- PROBLEM DETAILS
Set down the records again, keeping each line exactly as it is.
------ DATA EXCERPTS
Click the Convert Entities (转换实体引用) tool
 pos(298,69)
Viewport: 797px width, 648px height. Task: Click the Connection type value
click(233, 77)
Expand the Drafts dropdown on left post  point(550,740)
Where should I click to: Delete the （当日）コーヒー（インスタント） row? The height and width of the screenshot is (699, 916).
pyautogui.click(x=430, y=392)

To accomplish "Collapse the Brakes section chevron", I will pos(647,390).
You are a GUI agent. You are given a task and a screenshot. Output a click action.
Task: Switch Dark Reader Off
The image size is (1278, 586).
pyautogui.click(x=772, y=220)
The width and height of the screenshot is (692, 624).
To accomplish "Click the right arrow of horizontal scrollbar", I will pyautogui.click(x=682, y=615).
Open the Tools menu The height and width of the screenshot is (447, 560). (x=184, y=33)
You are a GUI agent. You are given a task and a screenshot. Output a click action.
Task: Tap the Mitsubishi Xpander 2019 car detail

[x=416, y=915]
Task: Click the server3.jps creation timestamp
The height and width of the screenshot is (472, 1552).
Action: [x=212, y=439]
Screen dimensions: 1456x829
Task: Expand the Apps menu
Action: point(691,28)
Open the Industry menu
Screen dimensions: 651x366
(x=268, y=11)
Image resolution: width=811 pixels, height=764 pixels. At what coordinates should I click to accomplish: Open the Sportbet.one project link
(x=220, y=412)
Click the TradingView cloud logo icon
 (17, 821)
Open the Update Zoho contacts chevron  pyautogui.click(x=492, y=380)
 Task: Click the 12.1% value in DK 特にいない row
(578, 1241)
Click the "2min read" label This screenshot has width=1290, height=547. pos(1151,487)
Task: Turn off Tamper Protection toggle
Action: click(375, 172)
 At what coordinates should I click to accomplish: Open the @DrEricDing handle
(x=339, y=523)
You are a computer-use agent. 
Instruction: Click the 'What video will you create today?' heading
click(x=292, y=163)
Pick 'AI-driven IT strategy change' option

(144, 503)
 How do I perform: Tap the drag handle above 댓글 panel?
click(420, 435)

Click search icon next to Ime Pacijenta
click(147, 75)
------------
- COMPLETED EXERCISE
Click the Convert Entities (转换实体引用) tool
 pos(298,69)
Viewport: 797px width, 648px height. Task: Click the Connection type value
click(233, 77)
Expand the Drafts dropdown on left post  point(550,740)
Where should I click to: Delete the （当日）コーヒー（インスタント） row? The height and width of the screenshot is (699, 916).
pyautogui.click(x=430, y=392)

To accomplish "Collapse the Brakes section chevron", I will pos(647,390).
You are a GUI agent. You are given a task and a screenshot. Output a click action.
Task: Switch Dark Reader Off
The image size is (1278, 586).
pyautogui.click(x=772, y=220)
The width and height of the screenshot is (692, 624).
To accomplish "Click the right arrow of horizontal scrollbar", I will pyautogui.click(x=682, y=615).
Open the Tools menu The height and width of the screenshot is (447, 560). (x=184, y=33)
You are a GUI agent. You are given a task and a screenshot. Output a click action.
Task: Tap the Mitsubishi Xpander 2019 car detail

[x=416, y=915]
Task: Click the server3.jps creation timestamp
The height and width of the screenshot is (472, 1552).
Action: [x=212, y=439]
Screen dimensions: 1456x829
Task: Expand the Apps menu
Action: point(691,28)
Open the Industry menu
Screen dimensions: 651x366
(x=268, y=11)
Image resolution: width=811 pixels, height=764 pixels. At what coordinates should I click to accomplish: Open the Sportbet.one project link
(x=220, y=412)
Click the TradingView cloud logo icon
 (17, 821)
Open the Update Zoho contacts chevron  pyautogui.click(x=492, y=380)
 Task: Click the 12.1% value in DK 特にいない row
(578, 1241)
Click the "2min read" label This screenshot has width=1290, height=547. pos(1151,487)
Task: Turn off Tamper Protection toggle
Action: click(375, 172)
 At what coordinates should I click to accomplish: Open the @DrEricDing handle
(x=339, y=523)
You are a computer-use agent. 
Instruction: Click the 'What video will you create today?' heading
click(x=292, y=163)
Pick 'AI-driven IT strategy change' option

(144, 503)
 How do I perform: Tap the drag handle above 댓글 panel?
click(420, 435)

Click search icon next to Ime Pacijenta
click(147, 75)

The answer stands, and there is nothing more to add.